Se ha criticado mucho en estos días, y con razón, al presidente Zedillo y al secretario de Gobernación Chuayffet por la matanza de Acteal, en que murieron 45 tzotziles, la mayoría mujeres y niños. Pero la rama del Estado que manda en Chiapas, Oaxaca y Guerrero no es la de la política, sino la de las armas. Todo en estas entidades está subordinado al aniquilamiento de los grupos armados que aquí operan: el EZLN y el EPR. Y quien lleva la voz de mando es el Ejército.
Las precisas y valientes declaraciones del obispo coadjutor Raúl Vera López así lo demuestran: ``Se trata de una estrategia bien definida... para cambiar la guerra entre los dos ejércitos (Mexicano y Zapapatista) por una de civiles. Por eso hablamos de una estrategia de guerra de baja intensidad'' (La Jornada, 24-12-97), que se decide en los cuarteles aunque tenga el visto bueno en Los Pinos y en Bucareli.
También Hermann Bellinghausen, en su crónica del miércoles pasado, recogió la confirmación de la mano militar en los hechos: ``De muchos otros paramilitares, los sobrevivientes conocen sus nombres. Son `muchachos' que conocen... `que se hicieron malos'... Son de Acteal, de La Esperanza, de Puebla'', y ese día vinieron para matar, los vieron ``matando por todas partes''.
¿Quiénes prepararon a estos muchachos, que ahora están siendo detenidos, para actuar de ese modo irracional? La matanza de Acteal es menos el episodio de una guerra civil y huele más a Sabra y Chatilla, a los Kaibiles de Guatemala, a la Triple A de Argentina, a los escuadrones de la muerte brasileños, a la Tandona salvadoreña, máquinas de matar organizadas por los ejércitos de esos países. Sólo que la irracionalidad del terrorismo de Estado se aplica en México en tiempos en que no hay muro de Berlín ni ``comunistas subversivos'' que sirvan de pretexto; cuando la mayoría de los mexicanos, incluidos los chiapanecos, guerrerenses y oaxaqueños, queremos el cambio por la vía pacífica, y existe un consenso internacional en favor de los derechos humanos.
Se dice que allí están el EZLN y el EPR. Pero el primero representa a una guerrilla que lucha por la paz y el segundo es resultado precisamente de la impunidad, la misma que hay que impedir ahora, como no lo logramos tras la matanza de Aguas Blancas.
Hay dentro del Ejército y de los sótanos del Estado mexicano personajes que enloquecen ante la existencia de grupos guerrilleros.

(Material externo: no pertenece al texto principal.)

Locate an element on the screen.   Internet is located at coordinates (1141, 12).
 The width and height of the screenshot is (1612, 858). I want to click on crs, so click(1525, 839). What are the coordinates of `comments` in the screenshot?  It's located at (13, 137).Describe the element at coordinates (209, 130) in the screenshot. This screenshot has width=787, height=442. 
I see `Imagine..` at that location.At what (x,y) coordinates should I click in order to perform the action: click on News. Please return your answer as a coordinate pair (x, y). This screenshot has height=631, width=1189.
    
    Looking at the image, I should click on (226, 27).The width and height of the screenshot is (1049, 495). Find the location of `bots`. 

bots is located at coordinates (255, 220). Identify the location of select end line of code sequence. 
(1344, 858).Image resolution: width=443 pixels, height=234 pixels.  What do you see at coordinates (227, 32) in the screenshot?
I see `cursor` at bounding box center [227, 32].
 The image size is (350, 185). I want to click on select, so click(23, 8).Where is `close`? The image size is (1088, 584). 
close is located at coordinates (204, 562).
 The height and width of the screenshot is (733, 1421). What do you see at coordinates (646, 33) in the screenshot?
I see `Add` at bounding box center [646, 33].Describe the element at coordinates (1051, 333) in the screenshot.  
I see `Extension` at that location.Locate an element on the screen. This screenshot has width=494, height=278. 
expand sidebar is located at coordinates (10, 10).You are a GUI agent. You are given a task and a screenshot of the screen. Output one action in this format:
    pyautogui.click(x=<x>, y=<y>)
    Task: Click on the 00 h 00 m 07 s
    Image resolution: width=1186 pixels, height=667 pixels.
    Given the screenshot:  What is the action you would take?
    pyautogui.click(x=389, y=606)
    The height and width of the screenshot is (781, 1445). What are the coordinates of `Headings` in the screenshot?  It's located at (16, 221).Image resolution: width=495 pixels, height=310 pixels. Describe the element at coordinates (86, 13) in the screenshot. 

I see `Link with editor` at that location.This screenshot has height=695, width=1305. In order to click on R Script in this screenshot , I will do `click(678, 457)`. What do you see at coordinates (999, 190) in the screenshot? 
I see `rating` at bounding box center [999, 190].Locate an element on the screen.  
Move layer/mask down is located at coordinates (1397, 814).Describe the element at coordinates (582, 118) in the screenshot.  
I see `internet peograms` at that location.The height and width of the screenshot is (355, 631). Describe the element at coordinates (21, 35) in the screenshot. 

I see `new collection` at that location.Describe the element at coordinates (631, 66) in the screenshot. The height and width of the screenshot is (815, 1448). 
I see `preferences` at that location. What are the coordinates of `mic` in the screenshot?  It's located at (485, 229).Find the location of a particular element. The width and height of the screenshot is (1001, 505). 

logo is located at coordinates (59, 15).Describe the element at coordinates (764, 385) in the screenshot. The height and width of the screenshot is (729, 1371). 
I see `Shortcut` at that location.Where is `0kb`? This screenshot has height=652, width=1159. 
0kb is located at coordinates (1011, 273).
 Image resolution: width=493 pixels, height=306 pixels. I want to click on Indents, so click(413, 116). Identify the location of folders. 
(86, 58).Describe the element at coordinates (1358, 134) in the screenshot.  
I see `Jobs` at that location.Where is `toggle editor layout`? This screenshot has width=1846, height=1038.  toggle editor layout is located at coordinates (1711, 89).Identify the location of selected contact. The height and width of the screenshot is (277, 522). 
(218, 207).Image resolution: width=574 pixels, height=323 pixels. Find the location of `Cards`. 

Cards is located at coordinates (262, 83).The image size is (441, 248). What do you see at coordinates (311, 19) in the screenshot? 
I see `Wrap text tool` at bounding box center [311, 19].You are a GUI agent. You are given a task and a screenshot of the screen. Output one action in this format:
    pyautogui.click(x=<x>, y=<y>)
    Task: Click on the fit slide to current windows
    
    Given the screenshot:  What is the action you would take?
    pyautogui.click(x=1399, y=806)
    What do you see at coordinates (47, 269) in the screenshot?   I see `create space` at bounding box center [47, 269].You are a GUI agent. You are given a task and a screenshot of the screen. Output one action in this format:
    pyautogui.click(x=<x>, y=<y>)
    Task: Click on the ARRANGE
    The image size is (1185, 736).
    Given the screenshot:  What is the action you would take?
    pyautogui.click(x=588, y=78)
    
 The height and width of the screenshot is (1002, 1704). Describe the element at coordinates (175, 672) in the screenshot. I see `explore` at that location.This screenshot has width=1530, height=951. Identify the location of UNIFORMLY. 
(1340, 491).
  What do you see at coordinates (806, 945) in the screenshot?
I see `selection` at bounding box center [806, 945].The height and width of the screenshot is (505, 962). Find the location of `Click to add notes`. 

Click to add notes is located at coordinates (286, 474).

Han demostrado que son capaces de las torturas más inhumanas, de desaparecer a ciudadanos, de lanzar desde helicópteros al mar a campesinos inocentes, de arrojar seres vivos a las profundidades del pozo Meléndez, como lo hicieron en Guerrero en la década de los 70. Hacia esos sectores hay que ir si se quiere de veras castigar a los culpables de la matanza de Acteal, y si se quiere impedir que hechos similares vuelvan a ocurrir.
En medio de la gravedad de los hechos intentemos ver hacia adelante, y ser optimistas. Si el presidente Zedillo se da cuenta de que fracasó la estrategia de guerra sucia en Chiapas, Guerrero y Oaxaca, y se apoya en la sociedad para desmantelar las estructuras que soportan esa guerra, entonces, tomaría decisiones políticas que incluyen el encarcelamiento, el cese o el desplazamiento de los cuadros políticos y militares que representan la aplicación de aquella estrategia criminal que se ha demostrado ineficaz y muy costosa políticamente.
Por la actitud inesperada de la Casa Blanca, por la postura firme de la Unión Europea condenando la matanza de Acteal, que son las reacciones que importan al actual grupo gobernante, Zedillo asumiría que no puede seguir apoyando a los amantes de la violencia que existen en el PRI, los cuerpos policiacos y el Ejército, so pena de pasar a la historia no sólo como un represor, sino como el primer Presidente del periodo posrevolucionario que no termina su periodo constitucional.
Porque la sociedad, los ciudadanos mexicanos y la comunidad internacional no verán satisfechos sus reclamos de justicia con el encarcelamiento de los meros brazos ejecutores de la matanza. Ir entonces hasta el fondo de los hechos implicaría un cambio de rumbo radical de la política en México.
El desmantelamiento de los grupos paramilitares y la desmilitarización de Chiapas, Guerrero y Oaxaca son, pues, un imperativo moral y una obligación política para el presidente Zedillo.
Cualquier estrategia de control de daños que no considere esa salida no llevará a la guerra que quieren algunos generales y algunos poderosos políticos del PRI, sino a la más amplia movilización pacífica de los ciudadanos que, con el apoyo de la comunidad internacional, obligará a la renuncia de Zedillo.